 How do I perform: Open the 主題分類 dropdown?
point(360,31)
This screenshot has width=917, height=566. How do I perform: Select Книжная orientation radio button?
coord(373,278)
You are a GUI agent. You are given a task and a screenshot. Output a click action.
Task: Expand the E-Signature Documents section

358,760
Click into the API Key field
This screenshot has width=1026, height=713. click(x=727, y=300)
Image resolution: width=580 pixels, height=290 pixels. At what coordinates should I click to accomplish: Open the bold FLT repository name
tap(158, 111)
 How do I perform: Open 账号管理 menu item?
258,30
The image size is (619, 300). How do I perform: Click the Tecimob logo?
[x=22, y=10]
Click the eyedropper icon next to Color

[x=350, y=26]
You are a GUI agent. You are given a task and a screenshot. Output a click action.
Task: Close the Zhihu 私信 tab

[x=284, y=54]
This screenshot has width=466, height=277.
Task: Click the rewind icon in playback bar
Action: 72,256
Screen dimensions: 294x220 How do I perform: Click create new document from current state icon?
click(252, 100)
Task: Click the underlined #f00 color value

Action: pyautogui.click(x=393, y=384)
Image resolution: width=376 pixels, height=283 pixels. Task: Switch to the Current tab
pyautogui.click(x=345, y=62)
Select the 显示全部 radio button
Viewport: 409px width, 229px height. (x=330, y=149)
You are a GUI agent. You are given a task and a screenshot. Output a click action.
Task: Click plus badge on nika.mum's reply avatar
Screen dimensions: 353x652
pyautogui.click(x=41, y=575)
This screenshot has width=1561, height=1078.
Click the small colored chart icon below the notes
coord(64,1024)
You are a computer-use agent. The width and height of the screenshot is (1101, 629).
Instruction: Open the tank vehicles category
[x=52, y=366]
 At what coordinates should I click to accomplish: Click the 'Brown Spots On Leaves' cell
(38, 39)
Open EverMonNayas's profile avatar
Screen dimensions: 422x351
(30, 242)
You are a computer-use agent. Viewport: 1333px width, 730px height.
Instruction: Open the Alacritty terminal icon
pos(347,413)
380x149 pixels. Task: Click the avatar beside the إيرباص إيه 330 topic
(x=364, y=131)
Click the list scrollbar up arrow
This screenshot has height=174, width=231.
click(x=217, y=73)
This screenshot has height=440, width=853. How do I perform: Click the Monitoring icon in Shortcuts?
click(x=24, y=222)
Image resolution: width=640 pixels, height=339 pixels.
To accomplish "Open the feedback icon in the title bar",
++++++++++
EXERCISE PROMPT: Copy out all of the lines above, keeping every character and line break unchanged.

CORRECT RESULT:
 How do I perform: Open the 主題分類 dropdown?
point(360,31)
This screenshot has width=917, height=566. How do I perform: Select Книжная orientation radio button?
coord(373,278)
You are a GUI agent. You are given a task and a screenshot. Output a click action.
Task: Expand the E-Signature Documents section

358,760
Click into the API Key field
This screenshot has width=1026, height=713. click(x=727, y=300)
Image resolution: width=580 pixels, height=290 pixels. At what coordinates should I click to accomplish: Open the bold FLT repository name
tap(158, 111)
 How do I perform: Open 账号管理 menu item?
258,30
The image size is (619, 300). How do I perform: Click the Tecimob logo?
[x=22, y=10]
Click the eyedropper icon next to Color

[x=350, y=26]
You are a GUI agent. You are given a task and a screenshot. Output a click action.
Task: Close the Zhihu 私信 tab

[x=284, y=54]
This screenshot has width=466, height=277.
Task: Click the rewind icon in playback bar
Action: 72,256
Screen dimensions: 294x220 How do I perform: Click create new document from current state icon?
click(252, 100)
Task: Click the underlined #f00 color value

Action: pyautogui.click(x=393, y=384)
Image resolution: width=376 pixels, height=283 pixels. Task: Switch to the Current tab
pyautogui.click(x=345, y=62)
Select the 显示全部 radio button
Viewport: 409px width, 229px height. (x=330, y=149)
You are a GUI agent. You are given a task and a screenshot. Output a click action.
Task: Click plus badge on nika.mum's reply avatar
Screen dimensions: 353x652
pyautogui.click(x=41, y=575)
This screenshot has width=1561, height=1078.
Click the small colored chart icon below the notes
coord(64,1024)
You are a computer-use agent. The width and height of the screenshot is (1101, 629).
Instruction: Open the tank vehicles category
[x=52, y=366]
 At what coordinates should I click to accomplish: Click the 'Brown Spots On Leaves' cell
(38, 39)
Open EverMonNayas's profile avatar
Screen dimensions: 422x351
(30, 242)
You are a computer-use agent. Viewport: 1333px width, 730px height.
Instruction: Open the Alacritty terminal icon
pos(347,413)
380x149 pixels. Task: Click the avatar beside the إيرباص إيه 330 topic
(x=364, y=131)
Click the list scrollbar up arrow
This screenshot has height=174, width=231.
click(x=217, y=73)
This screenshot has height=440, width=853. How do I perform: Click the Monitoring icon in Shortcuts?
click(x=24, y=222)
Image resolution: width=640 pixels, height=339 pixels.
To accomplish "Open the feedback icon in the title bar",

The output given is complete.